DL1961 rethinks traditional labeling to fight against greenwashing.

On Wednesday, the vertically integrated brand for men, women and children introduced the Digital Tag Project, a QR code inside the waistband of its jeans that allows consumers to access information about the journey of the garment, from the fiber to the finished garment. The code shares exactly how much of each resource (water, energy, and recycled materials) was used in production.

The sheer tool launched with Ella Jean, a vintage ultra-high straight cut created in partnership with Ella Richards, British model and granddaughter of Rolling Stones guitarist Keith Richards.

The family-owned Artistic Denim Mills (ADM) of DL1961 in Karachi, Pakistan is key to providing this level of transparency to consumers. By overseeing the entire manufacturing process under one roof, the brand says it can be responsible every step of the way for every pair of jeans. ADM also uses Jeanologia’s Environmental Impact Measurement (EIM) software to monitor the environmental impact of garment finishing processes in an efficient and economically viable manner.

ADM’s recent investment in Recover, a certified and traceable recycled cotton fiber, adds another layer of responsibility.

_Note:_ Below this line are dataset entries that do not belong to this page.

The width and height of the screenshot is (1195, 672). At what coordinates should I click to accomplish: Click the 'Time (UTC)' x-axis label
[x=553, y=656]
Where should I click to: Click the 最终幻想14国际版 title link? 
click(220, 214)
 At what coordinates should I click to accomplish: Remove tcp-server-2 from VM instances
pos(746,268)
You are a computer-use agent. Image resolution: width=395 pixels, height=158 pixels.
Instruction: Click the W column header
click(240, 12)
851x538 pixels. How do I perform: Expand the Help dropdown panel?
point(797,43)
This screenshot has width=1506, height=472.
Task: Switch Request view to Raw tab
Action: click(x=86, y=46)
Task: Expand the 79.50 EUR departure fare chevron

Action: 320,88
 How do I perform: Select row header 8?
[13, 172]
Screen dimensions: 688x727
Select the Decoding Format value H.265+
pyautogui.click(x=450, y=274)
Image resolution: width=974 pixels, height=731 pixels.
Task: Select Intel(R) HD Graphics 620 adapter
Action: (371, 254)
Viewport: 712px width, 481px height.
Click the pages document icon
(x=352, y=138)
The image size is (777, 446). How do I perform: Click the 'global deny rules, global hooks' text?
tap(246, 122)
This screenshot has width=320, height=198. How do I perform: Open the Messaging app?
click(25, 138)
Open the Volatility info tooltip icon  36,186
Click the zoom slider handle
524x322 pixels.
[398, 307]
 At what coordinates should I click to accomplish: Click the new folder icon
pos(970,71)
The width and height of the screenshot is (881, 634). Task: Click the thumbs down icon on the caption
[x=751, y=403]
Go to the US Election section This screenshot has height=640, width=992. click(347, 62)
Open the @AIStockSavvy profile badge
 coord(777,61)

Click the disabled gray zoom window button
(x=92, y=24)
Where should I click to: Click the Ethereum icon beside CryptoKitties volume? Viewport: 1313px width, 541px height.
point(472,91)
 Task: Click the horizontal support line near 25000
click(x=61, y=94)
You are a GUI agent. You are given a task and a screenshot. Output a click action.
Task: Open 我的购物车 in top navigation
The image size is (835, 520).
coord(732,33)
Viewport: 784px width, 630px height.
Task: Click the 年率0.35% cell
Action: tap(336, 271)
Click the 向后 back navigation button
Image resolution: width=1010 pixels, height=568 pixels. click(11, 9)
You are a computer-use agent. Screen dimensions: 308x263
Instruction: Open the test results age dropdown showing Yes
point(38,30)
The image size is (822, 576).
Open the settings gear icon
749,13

In February, DL1961 introduced its first jeans made with the sustainable fiber.

Ella Jean’s digital label reveals that with 20% recycled cotton fibers, only 4.99 gallons of water and 0.63 kWh of energy were used during the manufacturing process. By comparison, the brand reports that a typical pair of jeans is made with around 1,500 gallons of water. However, DL1961 uses less than 8 gallons on average.

The jeans, which come in faded black and light blue, are available on DL1961’s website and sell for $209. A second pair of jeans with the QR code will be launched in the fall.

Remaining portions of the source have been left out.